BANGKOK (AP) - Asian shares began the week with notable gains, buoyed by a brighter close from Wall Street as February came to an end. Positive factory data from China also helped to lift market sentiment, creating a strong start for trading in March.
In Hong Kong, shares of the Chinese bubble tea chain Mixue Bingcheng surged 40% following its IPO, which raised $444 million. Local reports indicated that the IPO broke records for subscriptions, exceeding 1 trillion Hong Kong dollars (approximately $128 billion).

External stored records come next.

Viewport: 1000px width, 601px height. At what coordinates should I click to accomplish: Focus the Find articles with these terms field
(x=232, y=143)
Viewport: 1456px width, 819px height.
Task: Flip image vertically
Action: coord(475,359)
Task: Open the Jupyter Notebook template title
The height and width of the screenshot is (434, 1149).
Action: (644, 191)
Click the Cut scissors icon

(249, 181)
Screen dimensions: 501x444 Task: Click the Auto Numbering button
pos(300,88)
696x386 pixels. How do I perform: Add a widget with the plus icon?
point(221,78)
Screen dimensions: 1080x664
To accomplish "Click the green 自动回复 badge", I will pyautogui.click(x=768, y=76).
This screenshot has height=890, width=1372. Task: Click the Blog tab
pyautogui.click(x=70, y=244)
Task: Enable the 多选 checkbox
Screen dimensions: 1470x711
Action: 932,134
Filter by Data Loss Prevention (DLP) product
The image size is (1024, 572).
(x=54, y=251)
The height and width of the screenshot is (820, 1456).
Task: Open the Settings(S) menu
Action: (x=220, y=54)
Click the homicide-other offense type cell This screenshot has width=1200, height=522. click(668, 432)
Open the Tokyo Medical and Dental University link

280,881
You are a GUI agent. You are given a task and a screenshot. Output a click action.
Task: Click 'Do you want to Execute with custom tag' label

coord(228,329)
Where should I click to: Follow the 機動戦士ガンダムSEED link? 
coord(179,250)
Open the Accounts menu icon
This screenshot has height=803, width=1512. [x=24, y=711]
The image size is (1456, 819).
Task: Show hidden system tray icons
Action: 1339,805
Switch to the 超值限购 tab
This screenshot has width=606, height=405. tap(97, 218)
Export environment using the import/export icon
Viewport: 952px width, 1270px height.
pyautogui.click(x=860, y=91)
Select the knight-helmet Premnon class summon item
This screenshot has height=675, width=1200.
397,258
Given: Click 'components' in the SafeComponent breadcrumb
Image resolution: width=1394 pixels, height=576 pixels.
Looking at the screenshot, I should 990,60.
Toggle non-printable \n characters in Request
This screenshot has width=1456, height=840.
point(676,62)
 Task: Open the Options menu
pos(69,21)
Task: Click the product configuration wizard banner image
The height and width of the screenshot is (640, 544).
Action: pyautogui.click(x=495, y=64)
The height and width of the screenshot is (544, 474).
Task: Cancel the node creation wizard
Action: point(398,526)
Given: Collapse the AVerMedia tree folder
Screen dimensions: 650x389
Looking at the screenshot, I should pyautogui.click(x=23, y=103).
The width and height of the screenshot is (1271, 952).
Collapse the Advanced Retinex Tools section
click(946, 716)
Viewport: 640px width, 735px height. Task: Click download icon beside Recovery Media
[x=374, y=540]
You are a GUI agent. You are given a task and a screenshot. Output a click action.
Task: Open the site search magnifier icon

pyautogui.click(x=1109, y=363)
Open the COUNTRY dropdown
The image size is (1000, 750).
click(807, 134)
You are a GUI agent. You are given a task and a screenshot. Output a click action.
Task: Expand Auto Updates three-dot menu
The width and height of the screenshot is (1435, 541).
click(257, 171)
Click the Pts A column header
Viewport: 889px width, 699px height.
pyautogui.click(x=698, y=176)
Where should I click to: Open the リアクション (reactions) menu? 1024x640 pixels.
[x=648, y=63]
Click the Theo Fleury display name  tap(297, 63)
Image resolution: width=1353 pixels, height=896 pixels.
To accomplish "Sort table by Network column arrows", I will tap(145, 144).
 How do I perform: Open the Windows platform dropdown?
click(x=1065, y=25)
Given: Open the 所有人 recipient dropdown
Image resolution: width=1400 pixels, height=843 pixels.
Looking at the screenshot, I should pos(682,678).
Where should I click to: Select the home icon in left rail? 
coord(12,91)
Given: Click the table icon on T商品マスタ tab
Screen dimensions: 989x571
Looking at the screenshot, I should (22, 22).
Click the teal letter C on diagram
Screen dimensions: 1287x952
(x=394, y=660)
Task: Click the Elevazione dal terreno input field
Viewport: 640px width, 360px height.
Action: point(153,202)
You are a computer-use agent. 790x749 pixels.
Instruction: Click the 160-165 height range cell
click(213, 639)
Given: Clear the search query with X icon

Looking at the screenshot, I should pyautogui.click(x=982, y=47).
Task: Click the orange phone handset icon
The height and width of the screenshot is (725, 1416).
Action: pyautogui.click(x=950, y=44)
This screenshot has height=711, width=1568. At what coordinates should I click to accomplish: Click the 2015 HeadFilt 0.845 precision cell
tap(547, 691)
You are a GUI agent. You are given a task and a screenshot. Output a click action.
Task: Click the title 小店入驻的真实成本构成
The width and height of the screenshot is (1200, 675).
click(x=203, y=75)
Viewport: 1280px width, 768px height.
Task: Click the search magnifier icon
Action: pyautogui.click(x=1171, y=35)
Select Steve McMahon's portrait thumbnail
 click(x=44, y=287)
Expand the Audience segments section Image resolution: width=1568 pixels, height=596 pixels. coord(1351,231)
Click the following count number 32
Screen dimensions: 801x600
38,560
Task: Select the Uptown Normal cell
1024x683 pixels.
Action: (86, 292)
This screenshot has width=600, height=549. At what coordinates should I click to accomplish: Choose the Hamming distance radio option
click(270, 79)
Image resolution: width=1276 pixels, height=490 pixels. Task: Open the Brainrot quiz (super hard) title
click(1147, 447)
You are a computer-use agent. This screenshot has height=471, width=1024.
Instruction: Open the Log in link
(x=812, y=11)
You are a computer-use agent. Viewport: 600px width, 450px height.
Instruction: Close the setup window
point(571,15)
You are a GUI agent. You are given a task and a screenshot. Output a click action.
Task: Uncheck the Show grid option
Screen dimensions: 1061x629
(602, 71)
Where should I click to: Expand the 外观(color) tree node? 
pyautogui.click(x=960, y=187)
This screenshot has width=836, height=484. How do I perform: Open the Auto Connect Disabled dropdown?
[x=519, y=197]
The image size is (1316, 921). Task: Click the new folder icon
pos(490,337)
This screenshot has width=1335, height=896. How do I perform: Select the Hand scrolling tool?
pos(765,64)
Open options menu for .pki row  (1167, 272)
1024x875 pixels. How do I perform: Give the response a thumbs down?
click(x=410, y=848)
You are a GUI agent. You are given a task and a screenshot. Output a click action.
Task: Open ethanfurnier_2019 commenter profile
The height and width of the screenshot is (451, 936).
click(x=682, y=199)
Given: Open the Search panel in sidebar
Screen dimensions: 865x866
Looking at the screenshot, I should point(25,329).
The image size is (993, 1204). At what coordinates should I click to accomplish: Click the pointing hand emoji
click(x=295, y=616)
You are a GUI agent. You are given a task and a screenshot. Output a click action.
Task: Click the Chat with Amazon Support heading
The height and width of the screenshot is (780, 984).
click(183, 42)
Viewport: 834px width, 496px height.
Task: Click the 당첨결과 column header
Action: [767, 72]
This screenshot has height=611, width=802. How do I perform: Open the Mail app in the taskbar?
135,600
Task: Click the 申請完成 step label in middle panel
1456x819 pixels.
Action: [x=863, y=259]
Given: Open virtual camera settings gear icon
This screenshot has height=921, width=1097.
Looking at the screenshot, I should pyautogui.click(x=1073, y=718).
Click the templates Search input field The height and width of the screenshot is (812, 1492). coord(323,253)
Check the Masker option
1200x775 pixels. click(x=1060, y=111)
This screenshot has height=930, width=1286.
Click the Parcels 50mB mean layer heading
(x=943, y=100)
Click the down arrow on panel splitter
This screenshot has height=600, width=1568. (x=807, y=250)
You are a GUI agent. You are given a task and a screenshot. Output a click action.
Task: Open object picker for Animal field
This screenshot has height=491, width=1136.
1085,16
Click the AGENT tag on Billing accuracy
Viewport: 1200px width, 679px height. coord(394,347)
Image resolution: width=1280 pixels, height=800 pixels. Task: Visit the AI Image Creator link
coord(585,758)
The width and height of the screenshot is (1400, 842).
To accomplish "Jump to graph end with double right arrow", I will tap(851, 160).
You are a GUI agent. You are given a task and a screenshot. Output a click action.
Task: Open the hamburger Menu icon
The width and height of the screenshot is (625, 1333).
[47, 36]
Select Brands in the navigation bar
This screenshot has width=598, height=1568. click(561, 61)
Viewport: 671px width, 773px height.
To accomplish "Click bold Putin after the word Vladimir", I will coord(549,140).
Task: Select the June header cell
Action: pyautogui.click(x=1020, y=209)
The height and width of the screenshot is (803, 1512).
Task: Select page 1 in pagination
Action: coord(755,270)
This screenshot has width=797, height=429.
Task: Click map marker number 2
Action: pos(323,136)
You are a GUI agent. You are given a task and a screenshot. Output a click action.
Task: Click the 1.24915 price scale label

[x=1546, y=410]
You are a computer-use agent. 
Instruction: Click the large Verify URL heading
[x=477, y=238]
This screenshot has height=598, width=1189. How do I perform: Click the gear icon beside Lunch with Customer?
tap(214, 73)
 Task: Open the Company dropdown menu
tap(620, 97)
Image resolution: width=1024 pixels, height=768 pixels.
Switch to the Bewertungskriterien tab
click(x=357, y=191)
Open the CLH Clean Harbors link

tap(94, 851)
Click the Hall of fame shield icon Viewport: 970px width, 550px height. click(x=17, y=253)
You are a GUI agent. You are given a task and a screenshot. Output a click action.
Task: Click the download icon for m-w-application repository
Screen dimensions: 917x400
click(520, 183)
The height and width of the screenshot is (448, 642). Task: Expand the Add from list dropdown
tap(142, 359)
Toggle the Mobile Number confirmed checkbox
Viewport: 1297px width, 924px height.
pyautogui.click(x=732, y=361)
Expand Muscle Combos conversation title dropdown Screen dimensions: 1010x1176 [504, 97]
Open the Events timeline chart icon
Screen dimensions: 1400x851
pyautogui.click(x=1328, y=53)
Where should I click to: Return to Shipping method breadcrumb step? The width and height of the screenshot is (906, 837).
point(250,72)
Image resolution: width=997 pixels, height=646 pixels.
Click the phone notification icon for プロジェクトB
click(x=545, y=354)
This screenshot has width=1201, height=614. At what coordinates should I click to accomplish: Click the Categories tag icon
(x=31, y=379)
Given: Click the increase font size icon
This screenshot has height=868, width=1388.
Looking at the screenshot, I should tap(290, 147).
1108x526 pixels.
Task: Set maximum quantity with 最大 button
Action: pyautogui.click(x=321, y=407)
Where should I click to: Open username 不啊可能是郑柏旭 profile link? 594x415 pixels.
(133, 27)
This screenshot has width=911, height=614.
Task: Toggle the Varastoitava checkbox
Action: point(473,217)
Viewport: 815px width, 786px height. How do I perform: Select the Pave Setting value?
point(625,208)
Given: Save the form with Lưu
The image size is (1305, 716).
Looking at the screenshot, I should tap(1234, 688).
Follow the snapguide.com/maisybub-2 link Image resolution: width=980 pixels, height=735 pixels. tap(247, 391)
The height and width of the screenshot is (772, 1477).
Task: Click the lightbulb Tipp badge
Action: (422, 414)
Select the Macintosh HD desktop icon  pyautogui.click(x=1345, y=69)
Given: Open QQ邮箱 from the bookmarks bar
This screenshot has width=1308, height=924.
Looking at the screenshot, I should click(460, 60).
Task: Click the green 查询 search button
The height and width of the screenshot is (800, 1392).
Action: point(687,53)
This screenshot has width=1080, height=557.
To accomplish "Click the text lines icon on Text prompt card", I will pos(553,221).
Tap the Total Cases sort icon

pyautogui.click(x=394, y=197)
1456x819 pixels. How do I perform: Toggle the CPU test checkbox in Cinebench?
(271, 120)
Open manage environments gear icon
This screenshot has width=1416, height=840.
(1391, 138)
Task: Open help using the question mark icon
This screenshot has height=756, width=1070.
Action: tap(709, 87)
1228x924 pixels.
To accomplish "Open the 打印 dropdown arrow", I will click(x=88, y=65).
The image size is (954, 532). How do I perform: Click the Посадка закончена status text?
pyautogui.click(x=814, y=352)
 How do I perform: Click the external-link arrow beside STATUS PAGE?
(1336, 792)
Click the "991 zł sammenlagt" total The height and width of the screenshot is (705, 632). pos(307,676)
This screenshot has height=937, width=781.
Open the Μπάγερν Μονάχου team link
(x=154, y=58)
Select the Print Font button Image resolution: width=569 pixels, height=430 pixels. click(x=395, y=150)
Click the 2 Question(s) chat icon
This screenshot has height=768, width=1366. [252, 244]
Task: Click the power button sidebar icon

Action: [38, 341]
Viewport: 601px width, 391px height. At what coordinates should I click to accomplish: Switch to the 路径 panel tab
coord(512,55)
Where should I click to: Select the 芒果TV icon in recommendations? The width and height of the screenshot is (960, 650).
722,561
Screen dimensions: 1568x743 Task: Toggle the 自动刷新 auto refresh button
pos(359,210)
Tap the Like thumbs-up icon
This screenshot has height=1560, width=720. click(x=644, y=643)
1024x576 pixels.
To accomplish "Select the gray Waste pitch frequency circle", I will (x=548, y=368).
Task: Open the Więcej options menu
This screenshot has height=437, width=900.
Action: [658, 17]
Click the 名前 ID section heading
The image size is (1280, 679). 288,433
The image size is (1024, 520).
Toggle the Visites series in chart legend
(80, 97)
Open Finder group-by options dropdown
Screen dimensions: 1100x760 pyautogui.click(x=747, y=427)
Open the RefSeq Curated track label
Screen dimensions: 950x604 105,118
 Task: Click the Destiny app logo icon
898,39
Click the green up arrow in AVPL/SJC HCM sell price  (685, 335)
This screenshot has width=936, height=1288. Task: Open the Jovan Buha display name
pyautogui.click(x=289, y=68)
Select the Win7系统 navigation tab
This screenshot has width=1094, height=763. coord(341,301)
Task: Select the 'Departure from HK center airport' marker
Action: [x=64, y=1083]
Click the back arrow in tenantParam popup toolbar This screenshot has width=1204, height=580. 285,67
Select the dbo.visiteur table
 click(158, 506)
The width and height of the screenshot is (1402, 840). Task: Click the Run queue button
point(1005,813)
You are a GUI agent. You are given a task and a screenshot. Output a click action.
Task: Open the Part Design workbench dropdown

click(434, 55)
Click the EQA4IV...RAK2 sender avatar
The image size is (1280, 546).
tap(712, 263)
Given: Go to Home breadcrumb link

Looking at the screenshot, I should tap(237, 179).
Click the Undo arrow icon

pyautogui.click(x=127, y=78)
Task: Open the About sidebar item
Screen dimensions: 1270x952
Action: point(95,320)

The Hang Seng index in Hong Kong climbed 1.2% to reach 23,222.88, while the Shanghai Composite rose 0.3% to 3,332.27.
Meanwhile, Japan's Nikkei 225 advanced 1.4% to finish at 37,662.14. South Korean markets remained closed due to a holiday, while Australia's S&P/ASX 200 gained 0.6% to close at 8,220.80. In contrast, Taiwan's Taiex index saw a decline of 1.4%, and Thailand's SET index fell 0.7%.
Surveys conducted among Chinese factory managers indicated signs of improvement in February, particularly with a rise in new orders. This uptick was likely influenced by companies striving to expedite their operations ahead of rising tariffs on exports to the United States, where President Donald Trump's administration has escalated import duties on Chinese goods to 20%.
On Wall Street, the S&P 500 experienced a significant rebound, jumping 1.6% to 5,954.50 on Friday. The Dow Jones Industrial Average increased by 1.4% to 43,840.91, while the Nasdaq composite gained 1.6%, closing at 18,847.28. Despite this resurgence, the S&P 500 had experienced declines in five of the previous six trading days, mainly due to weaker-than-expected economic reports and concerns regarding Trump's tariffs, which had knocked the index from its all-time high set the prior week.
The volatility in stocks associated with the artificial intelligence sector was evident, as they have faced sharp declines, and Bitcoin recorded a drop of more than 20% from its peak. Nvidia, however, bounced back with a 4% increase after falling 8.5% on Thursday, playing a significant role in lifting the S&P 500. Early Monday trading saw Bitcoin priced at $92,760, recovering from around $84,000 on Friday.
Market gains followed an economic report detailing both positive and negative aspects. Inflation showed signs of cooling, aligning with economists' forecasts according to the Federal Reserve's preferred metrics, which was perceived as favorable news for the market. This reduction in inflation could allow the central bank more flexibility to continue reducing interest rates later in the year.
Thus far in 2025, the Federal Reserve has held interest rates steady following significant cuts late in 2024, primarily due to concerns over persistent inflation. The economic report also indicated that U.S. households had decreased their spending in January, impacting a critical component of the economy that has been preventing recession amid high interest rates.
Even though inflation remains elevated, it has not reached the peaks witnessed in 2022. There are rising concerns that Trump's tariffs and policies could further exacerbate living costs. Wall Street remains hopeful that Trump's tariff discussions may primarily function as negotiation tactics, which, if reduced, could mitigate potential economic harm.
However, recent data indicates that the mere discussion of tariffs has contributed to consumer anxieties about future inflation, which may influence spending behavior and create additional economic strain, independent of the tariffs themselves. The overall uncertainty surrounding tariffs and regulatory policies could result in a growing distrust in the market if Trump does not lean toward more market-friendly measures, as per a report from Bank of America economists.
In other markets, U.S. benchmark crude oil rose by 42 cents to $70.18 per barrel, whereas Brent crude, the international standard, increased by 43 cents to $73.24. The U.S. dollar fell to 150.46 Japanese yen from 150.72 yen, while the euro rose to $1.0420 from $1.0402.